FONTE -
Sette libri su innovazione, lavoro e AI da leggere (e regalare)
Industria 4.0 e 5.0, il lavoro che cambia anche sotto la spinta dell’AI, il capitale relazionale, la ‘innovationship’, il PNRR: sono alcuni dei temi su cui si concentrano le sette letture sull’innovazione che consigliamo per queste festività di fine 2023
Pubblicato il 22 Dic 2023
Le reti costruite sulle persone e sulle loro interazioni, l’Industria 4.0 e 5.0, i nuovi lavori, i nuovi modelli che guidano l’innovazione: sono alcuni dei temi trattati in diversi libri e saggi usciti nel corso del 2023. In questo articolo ve ne consigliamo sette da scegliere come regalo ai vostri cari o a voi stessi per queste vacanze natalizie.

DA FARE -
1. Trascrivi dalla fonte il tratto che va da "Industria 4.0 e 5.0, il" fino a "queste vacanze natalizie.".
2. Elenca tutti i temi che la fonte nomina nella frase che inizia con "Industria 4.0 e 5.0", fino ai due punti.
L'elenco che segue non ha alcun ruolo in questo lavoro.

DATI FORNITI -
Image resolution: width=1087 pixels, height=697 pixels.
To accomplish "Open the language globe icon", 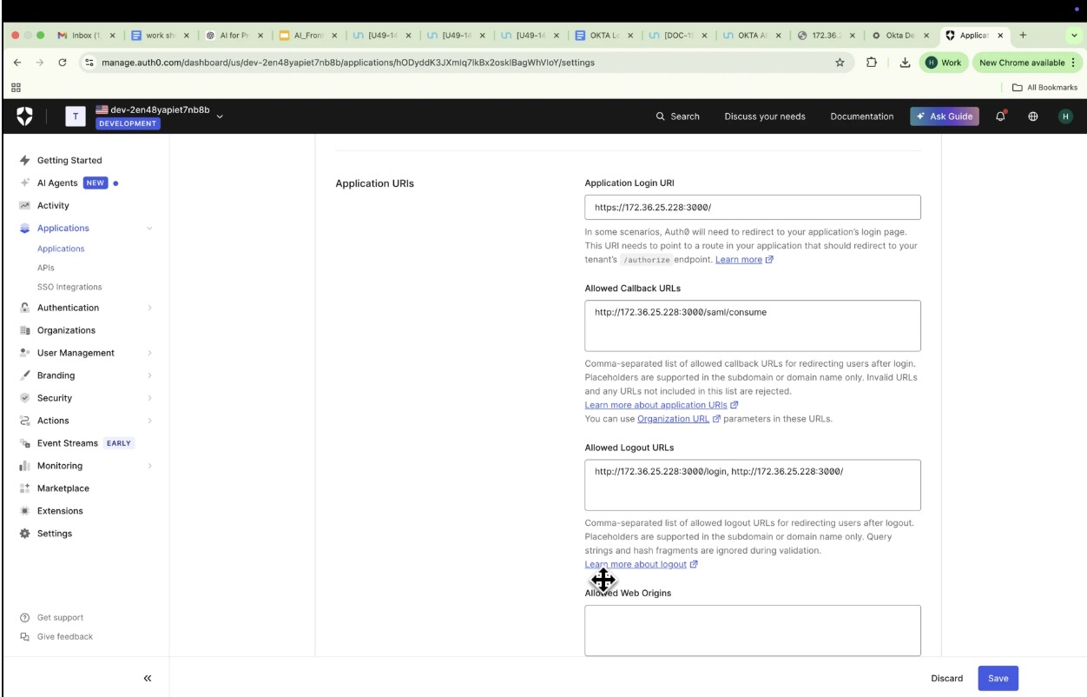I will pos(1033,116).
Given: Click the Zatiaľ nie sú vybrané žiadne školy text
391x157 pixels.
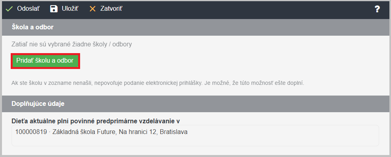Looking at the screenshot, I should pyautogui.click(x=71, y=45).
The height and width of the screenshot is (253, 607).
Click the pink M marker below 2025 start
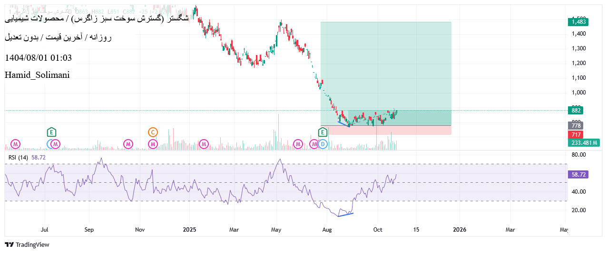[204, 143]
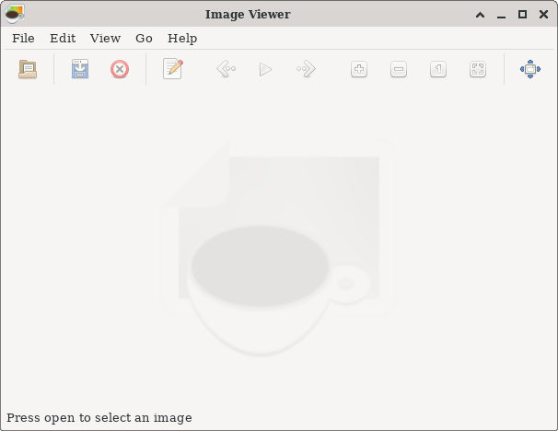Screen dimensions: 558x431
Task: Open the Help menu
Action: pyautogui.click(x=182, y=38)
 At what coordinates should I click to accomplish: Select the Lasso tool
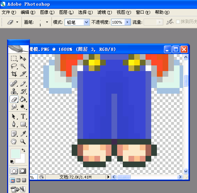coord(14,66)
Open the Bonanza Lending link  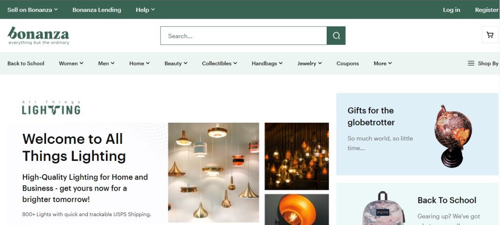tap(97, 10)
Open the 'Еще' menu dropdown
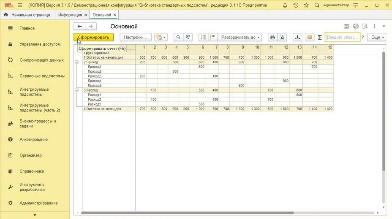The width and height of the screenshot is (392, 219). coord(376,37)
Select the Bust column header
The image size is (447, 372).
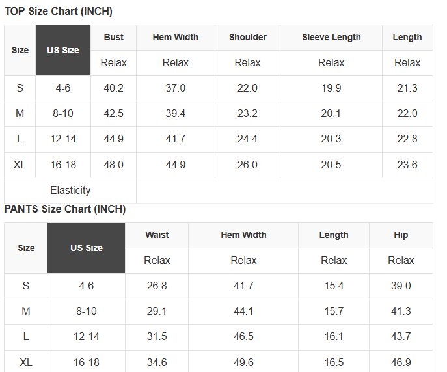tap(113, 37)
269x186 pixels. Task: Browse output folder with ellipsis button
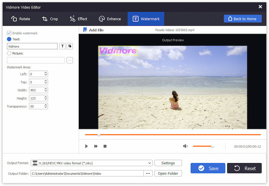(148, 173)
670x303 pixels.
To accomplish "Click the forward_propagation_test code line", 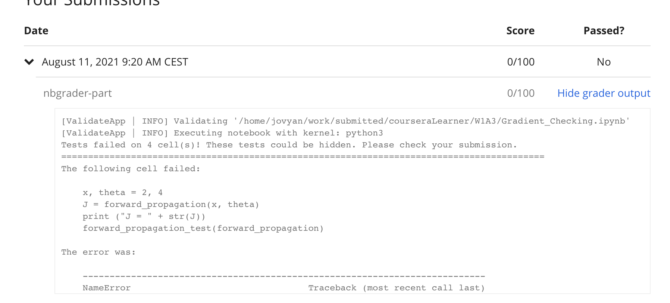I will [203, 228].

RISPOSTE -
1.
Industria 4.0 e 5.0, il lavoro che cambia anche sotto la spinta dell’AI, il capitale relazionale, la ‘innovationship’, il PNRR: sono alcuni dei temi su cui si concentrano le sette letture sull’innovazione che consigliamo per queste festività di fine 2023
Pubblicato il 22 Dic 2023
Le reti costruite sulle persone e sulle loro interazioni, l’Industria 4.0 e 5.0, i nuovi lavori, i nuovi modelli che guidano l’innovazione: sono alcuni dei temi trattati in diversi libri e saggi usciti nel corso del 2023. In questo articolo ve ne consigliamo sette da scegliere come regalo ai vostri cari o a voi stessi per queste vacanze natalizie.

2.
- Industria 4.0 e 5.0
- il lavoro che cambia anche sotto la spinta dell'AI
- il capitale relazionale
- la 'innovationship'
- il PNRR